Wenn dieser Trend anhält, wird die Welt bald zwei X haben; eine rechtsextreme Variante und eine progressivere. Kurzfristig ist es natürlich schön, frei von Fehlinformationen und Einschüchterungen zu sein, aber gleichzeitig ist es natürlich eine Tragödie. Überall in der westlichen Welt ist ein Dialog zwischen der rechtsextremen Sekte und dem Rest, der unweigerlich immer enger zusammenwächst, immer weniger möglich. Die Frage ist, ob es auch ein Vorbote dessen ist, was in der realen Welt passieren wird.

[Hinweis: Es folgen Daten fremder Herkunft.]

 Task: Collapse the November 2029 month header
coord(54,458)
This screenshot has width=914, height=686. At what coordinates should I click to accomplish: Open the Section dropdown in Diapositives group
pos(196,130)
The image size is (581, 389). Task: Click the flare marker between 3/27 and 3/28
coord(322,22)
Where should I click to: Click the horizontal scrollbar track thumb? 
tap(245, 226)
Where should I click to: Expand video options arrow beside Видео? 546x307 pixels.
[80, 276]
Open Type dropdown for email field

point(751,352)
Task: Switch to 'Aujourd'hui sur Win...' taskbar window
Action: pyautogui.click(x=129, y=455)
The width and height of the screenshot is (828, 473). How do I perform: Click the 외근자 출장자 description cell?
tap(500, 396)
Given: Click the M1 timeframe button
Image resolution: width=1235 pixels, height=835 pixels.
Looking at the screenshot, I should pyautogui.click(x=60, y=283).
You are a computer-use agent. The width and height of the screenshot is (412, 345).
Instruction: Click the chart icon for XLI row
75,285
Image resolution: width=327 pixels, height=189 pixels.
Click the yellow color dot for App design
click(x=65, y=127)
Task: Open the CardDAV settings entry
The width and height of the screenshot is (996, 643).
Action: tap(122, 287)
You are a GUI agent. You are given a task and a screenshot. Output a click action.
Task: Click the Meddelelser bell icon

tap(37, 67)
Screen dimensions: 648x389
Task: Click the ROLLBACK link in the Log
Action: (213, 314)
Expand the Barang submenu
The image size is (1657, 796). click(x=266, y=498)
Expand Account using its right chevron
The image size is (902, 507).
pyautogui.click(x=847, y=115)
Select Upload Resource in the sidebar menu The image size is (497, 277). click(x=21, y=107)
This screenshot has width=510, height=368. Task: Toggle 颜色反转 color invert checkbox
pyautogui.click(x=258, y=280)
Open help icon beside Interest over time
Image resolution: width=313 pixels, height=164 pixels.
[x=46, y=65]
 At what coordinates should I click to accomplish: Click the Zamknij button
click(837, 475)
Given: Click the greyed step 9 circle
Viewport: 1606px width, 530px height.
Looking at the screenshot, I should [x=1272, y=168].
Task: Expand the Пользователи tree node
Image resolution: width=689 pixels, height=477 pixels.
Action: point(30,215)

Seit dem Aufstieg rechtsextremer Parteien in Europa zu Beginn dieses Jahrhunderts werden Parallelen zu den 1930er Jahren gezogen. Während der Begriff „Faschist“ für Politiker wie Trump oder Wilders zutreffend ist, ist eine Bezugnahme auf die Nazis selten der Fall. Nicht nur wegen der Gräueltaten der Nazis, sondern auch wegen der völlig anderen wirtschaftlichen Verhältnisse und Ideale. Während Hitler mit den größten imperialistischen Plänen an eine verarmte und gedemütigte Bevölkerung appellierte, wollen die wohlhabenden Anhänger von Nihilisten wie Trump und Wilders nichts verlieren.
In den Vereinigten Staaten erinnert man sich offensichtlich besser an den amerikanischen Bürgerkrieg, und dieser Konflikt bietet möglicherweise noch mehr Erkenntnisse – schließlich ist die Einheit unserer Demokratien hauptsächlich von innen bedroht. Wohin das im nächsten Jahr führen kann, können wir im neuen Blockbuster sehen Bürgerkrieg. In dieser Dystopie trennen sich (wieder) amerikanische Staaten vom Rest, aus Unzufriedenheit mit einem diktatorischen Präsidenten. Ein Horrorszenario, das mit einer Neuwahl Trumps im nächsten Jahr vielleicht nicht einmal Science-Fiction ist.
Und jetzt leben wir im amerikanischsten Land Europas. Auch hier hat die Kombination aus großem Wohlstand, einer konfessionellen Tradition und einem schwachen Kollektiv dafür gesorgt, dass der Freiheitsbegriff ausschließlich egoistisch interpretiert wird. Daher ist es nicht verwunderlich, dass wir als erstes westeuropäisches Land die extreme Rechte als stärkste Partei gewählt haben. Aber in einem Punkt sind wir ganz anders als die Amerikaner: Wir wollen für nichts kämpfen.
Eine Sezession wäre hier wahrscheinlich gewaltlos. Man kann sich eine fortschrittliche europäische Föderation von Stadtstaaten vorstellen, die sich von Rumpfnationalstaaten abspalten und in der sektiererischer Konservatismus ohne Grenzen zelebriert werden kann. Ich frage mich, ob die derzeitigen Treiber des Rechtsextremismus, die trotz ihrer Anti-Elite-Rhetorik alle im Grachtengürtel leben, auch ihren Worten Taten folgen lassen. Thierry Baudet, der Oud-Zuid gegen Rucphen eintauscht, und Maurice de Hond, der plötzlich nicht mehr auf die Amstel, sondern auf den Kanal Almelo-De Haandrik blickt.
Hoffen wir auch für sie, dass es eine Dystopie bleibt und dass es genug gibt, um die Dinge zusammenzuhalten. Aber während die niederländischen Parteien über die Verfassung verhandeln, frage ich mich zunehmend, was das ist.